The books are mostly written in the local language of Hausa. They extoll the values of true love based on feelings, rather than family or other social pressures. Some also carry anti-drug messages.

Several volumes instruct women on how to send loving text messages to their intended mate’s mobile phones: “Knowing I can love U with the distance between our hearts makes my love 4U stronger.”

Still, readers hoping for Kama Sutra-like instruction in male-female relations will be disappointed. The story lines in most of the novels highlight issues facing women and girls, particularly their relations with men.

Many men in northern Nigeria have up to four wives, in keeping with Islamic injunctions, frequently forcing women who may not be natural allies to live together in close quarters. Multiple wives is far less common in Nigeria’s predominantly Christian south.

The books don’t normally offer instructions on how to deal with this family set up, but instead offer a picture of the household dynamics, so that women will know what to expect.
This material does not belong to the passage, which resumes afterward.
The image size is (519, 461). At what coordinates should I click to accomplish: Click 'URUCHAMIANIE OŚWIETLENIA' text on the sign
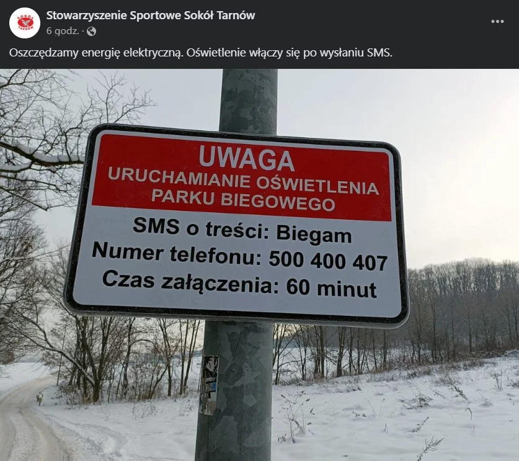pos(243,182)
Other volumes take on a dreamier approach, with women openly flirting and dancing closely with men in public. In reality, that’s a rarity in northern Nigeria, where public modesty and chastity are encouraged in women. Readers say the books help them understand female adult life.

“Now we’re living in a modern society, but there are still things they don’t tell you,” says Maryam Muhammed Haladu, a 20-year old devotee of the books. “Some ladies, when they’re married, they don’t know what to do. They don’t know how to take care of a man, how to seduce him.”

But even the depiction of men and women together rankle some conservatives. Throughout the ages, cultural mores were transmitted by village leaders and through families in an oral tradition.